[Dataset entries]

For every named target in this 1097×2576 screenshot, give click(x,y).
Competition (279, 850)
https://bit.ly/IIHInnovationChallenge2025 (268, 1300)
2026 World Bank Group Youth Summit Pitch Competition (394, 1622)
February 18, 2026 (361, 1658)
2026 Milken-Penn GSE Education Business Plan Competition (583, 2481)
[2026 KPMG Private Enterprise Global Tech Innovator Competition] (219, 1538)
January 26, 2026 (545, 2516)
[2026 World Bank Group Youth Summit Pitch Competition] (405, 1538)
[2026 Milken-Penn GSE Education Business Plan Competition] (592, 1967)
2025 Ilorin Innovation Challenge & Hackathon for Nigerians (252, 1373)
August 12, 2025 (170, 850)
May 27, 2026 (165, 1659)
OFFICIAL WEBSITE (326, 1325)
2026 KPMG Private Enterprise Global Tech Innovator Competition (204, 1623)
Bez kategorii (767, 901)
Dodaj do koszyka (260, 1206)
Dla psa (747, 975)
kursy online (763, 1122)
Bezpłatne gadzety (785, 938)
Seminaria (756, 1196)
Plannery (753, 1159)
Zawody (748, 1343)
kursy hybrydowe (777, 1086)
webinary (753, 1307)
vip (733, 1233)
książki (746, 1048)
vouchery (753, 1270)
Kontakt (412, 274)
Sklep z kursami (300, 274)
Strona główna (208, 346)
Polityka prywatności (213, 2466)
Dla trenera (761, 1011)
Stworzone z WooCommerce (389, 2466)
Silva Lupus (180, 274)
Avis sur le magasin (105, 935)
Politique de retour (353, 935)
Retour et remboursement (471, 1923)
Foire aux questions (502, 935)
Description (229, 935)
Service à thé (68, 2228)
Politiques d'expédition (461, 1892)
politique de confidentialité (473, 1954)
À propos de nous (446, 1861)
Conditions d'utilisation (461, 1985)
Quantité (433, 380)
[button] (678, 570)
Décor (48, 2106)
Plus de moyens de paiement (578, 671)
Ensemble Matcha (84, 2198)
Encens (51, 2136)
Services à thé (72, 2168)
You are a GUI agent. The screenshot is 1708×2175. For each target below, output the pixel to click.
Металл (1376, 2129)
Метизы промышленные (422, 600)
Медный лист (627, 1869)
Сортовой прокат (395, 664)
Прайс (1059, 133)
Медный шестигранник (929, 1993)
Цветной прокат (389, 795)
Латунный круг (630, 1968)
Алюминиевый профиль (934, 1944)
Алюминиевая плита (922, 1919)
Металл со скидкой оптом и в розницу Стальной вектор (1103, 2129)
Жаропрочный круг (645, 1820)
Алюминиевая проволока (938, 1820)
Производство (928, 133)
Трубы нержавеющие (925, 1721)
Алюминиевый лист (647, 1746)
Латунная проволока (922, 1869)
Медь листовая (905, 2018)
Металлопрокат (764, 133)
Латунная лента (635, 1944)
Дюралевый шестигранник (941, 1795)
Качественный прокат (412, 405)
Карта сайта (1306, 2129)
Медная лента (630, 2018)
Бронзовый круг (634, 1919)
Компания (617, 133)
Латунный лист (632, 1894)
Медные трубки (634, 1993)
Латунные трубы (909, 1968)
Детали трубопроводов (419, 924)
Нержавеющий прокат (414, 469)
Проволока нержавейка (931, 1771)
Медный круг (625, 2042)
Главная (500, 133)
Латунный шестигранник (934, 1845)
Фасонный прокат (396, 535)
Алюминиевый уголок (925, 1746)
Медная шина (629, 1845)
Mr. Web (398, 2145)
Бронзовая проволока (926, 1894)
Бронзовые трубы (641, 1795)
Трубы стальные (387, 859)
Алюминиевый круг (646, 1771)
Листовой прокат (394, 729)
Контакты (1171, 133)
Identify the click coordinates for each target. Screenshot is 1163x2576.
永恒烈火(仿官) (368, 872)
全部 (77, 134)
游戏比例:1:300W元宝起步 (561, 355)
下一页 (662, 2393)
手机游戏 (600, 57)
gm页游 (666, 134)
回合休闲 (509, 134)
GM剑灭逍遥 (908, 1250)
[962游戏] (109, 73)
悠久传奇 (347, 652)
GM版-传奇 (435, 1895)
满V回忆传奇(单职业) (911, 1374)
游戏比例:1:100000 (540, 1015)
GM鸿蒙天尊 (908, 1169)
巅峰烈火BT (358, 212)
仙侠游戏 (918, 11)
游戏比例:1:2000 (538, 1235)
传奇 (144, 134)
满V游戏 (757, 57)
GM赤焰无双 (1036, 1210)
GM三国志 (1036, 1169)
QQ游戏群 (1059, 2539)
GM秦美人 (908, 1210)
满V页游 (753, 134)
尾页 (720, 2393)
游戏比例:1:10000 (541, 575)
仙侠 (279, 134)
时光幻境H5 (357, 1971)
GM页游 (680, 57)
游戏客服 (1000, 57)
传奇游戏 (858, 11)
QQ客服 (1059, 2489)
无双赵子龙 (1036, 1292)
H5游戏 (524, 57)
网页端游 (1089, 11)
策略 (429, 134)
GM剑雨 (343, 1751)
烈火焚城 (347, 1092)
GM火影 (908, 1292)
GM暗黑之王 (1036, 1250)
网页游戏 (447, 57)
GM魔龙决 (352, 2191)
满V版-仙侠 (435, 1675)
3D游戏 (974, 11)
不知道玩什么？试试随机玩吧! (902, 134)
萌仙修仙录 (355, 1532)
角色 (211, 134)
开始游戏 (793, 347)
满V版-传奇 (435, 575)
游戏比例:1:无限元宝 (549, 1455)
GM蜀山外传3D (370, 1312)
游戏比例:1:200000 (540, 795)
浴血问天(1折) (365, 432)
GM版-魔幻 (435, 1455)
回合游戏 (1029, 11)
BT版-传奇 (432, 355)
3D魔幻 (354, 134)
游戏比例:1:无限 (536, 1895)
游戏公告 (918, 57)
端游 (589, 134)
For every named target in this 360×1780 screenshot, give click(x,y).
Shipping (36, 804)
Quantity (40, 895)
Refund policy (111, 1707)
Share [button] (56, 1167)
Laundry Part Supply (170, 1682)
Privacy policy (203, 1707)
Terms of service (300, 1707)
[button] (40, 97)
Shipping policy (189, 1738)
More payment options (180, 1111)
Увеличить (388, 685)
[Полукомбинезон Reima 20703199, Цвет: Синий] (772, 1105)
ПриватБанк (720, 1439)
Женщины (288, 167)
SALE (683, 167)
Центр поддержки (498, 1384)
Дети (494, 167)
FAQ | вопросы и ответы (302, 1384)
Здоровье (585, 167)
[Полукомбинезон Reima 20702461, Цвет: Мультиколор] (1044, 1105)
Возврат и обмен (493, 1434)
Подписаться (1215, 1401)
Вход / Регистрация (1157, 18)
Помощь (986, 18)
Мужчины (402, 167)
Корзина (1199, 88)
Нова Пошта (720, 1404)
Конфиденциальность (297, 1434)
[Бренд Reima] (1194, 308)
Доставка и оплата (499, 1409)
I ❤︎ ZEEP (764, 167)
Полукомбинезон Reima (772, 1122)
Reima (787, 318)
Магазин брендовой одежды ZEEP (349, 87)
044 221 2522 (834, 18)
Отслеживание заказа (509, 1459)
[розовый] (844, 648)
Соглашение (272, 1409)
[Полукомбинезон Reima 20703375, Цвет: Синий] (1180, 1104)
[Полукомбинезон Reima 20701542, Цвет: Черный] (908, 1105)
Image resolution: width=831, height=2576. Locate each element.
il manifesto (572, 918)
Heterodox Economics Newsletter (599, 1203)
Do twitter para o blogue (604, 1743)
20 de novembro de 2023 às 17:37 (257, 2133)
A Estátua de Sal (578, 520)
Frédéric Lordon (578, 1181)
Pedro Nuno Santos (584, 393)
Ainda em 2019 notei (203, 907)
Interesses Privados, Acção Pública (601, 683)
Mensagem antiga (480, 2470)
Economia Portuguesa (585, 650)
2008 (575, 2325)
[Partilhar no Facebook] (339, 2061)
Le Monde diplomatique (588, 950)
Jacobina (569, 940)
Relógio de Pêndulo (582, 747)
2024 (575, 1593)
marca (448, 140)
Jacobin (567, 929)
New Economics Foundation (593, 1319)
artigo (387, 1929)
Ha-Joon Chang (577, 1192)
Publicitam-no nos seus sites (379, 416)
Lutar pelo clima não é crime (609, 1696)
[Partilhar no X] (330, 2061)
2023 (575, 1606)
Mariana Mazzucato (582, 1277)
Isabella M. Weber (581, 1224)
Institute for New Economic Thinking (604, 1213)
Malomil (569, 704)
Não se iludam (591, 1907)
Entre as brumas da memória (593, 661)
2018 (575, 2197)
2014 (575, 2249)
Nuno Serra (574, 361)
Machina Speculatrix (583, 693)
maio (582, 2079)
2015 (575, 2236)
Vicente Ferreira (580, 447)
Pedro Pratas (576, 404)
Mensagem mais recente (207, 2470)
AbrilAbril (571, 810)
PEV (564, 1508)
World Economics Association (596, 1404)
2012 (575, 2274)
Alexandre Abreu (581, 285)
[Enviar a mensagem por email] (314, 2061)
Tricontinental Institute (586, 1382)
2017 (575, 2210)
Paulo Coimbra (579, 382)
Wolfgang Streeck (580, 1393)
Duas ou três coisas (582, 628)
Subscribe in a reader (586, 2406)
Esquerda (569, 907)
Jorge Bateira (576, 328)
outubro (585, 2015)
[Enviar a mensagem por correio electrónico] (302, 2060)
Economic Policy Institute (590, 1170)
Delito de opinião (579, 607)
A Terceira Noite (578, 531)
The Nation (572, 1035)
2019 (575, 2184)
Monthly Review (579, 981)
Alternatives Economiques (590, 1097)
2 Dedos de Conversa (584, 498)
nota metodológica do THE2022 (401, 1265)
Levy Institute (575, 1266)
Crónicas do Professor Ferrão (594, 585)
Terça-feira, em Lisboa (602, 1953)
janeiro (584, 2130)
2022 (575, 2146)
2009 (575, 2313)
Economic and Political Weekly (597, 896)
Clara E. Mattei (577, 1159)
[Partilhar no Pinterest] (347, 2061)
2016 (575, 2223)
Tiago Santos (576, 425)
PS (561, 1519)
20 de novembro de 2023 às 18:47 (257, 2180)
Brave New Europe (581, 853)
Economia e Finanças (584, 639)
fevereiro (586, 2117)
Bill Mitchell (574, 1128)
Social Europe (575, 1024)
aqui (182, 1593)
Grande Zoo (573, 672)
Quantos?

**Problem to work on:**
From the line that has "You are a GUI" through the line that has "时光幻境H5 (357, 1971)", copy every line exactly as it appears above, and leave out all others.

**Exercise result:**
You are a GUI agent. The screenshot is 1708×2175. For each target below, output the pixel to click.
Металл (1376, 2129)
Метизы промышленные (422, 600)
Медный лист (627, 1869)
Сортовой прокат (395, 664)
Прайс (1059, 133)
Медный шестигранник (929, 1993)
Цветной прокат (389, 795)
Латунный круг (630, 1968)
Алюминиевый профиль (934, 1944)
Алюминиевая плита (922, 1919)
Металл со скидкой оптом и в розницу Стальной вектор (1103, 2129)
Жаропрочный круг (645, 1820)
Алюминиевая проволока (938, 1820)
Производство (928, 133)
Трубы нержавеющие (925, 1721)
Алюминиевый лист (647, 1746)
Латунная проволока (922, 1869)
Медь листовая (905, 2018)
Металлопрокат (764, 133)
Латунная лента (635, 1944)
Дюралевый шестигранник (941, 1795)
Качественный прокат (412, 405)
Карта сайта (1306, 2129)
Медная лента (630, 2018)
Бронзовый круг (634, 1919)
Компания (617, 133)
Латунный лист (632, 1894)
Медные трубки (634, 1993)
Латунные трубы (909, 1968)
Детали трубопроводов (419, 924)
Нержавеющий прокат (414, 469)
Проволока нержавейка (931, 1771)
Медный круг (625, 2042)
Главная (500, 133)
Латунный шестигранник (934, 1845)
Фасонный прокат (396, 535)
Алюминиевый уголок (925, 1746)
Медная шина (629, 1845)
Mr. Web (398, 2145)
Бронзовая проволока (926, 1894)
Бронзовые трубы (641, 1795)
Трубы стальные (387, 859)
Алюминиевый круг (646, 1771)
Листовой прокат (394, 729)
Контакты (1171, 133)
Identify the click coordinates for each target. Screenshot is 1163x2576.
永恒烈火(仿官) (368, 872)
全部 (77, 134)
游戏比例:1:300W元宝起步 (561, 355)
下一页 (662, 2393)
手机游戏 (600, 57)
gm页游 (666, 134)
回合休闲 (509, 134)
GM剑灭逍遥 (908, 1250)
[962游戏] (109, 73)
悠久传奇 (347, 652)
GM版-传奇 (435, 1895)
满V回忆传奇(单职业) (911, 1374)
游戏比例:1:100000 (540, 1015)
GM鸿蒙天尊 (908, 1169)
巅峰烈火BT (358, 212)
仙侠游戏 (918, 11)
游戏比例:1:2000 (538, 1235)
传奇 (144, 134)
满V游戏 (757, 57)
GM赤焰无双 (1036, 1210)
GM三国志 (1036, 1169)
QQ游戏群 (1059, 2539)
GM秦美人 (908, 1210)
满V页游 (753, 134)
尾页 (720, 2393)
游戏比例:1:10000 (541, 575)
仙侠 (279, 134)
时光幻境H5 (357, 1971)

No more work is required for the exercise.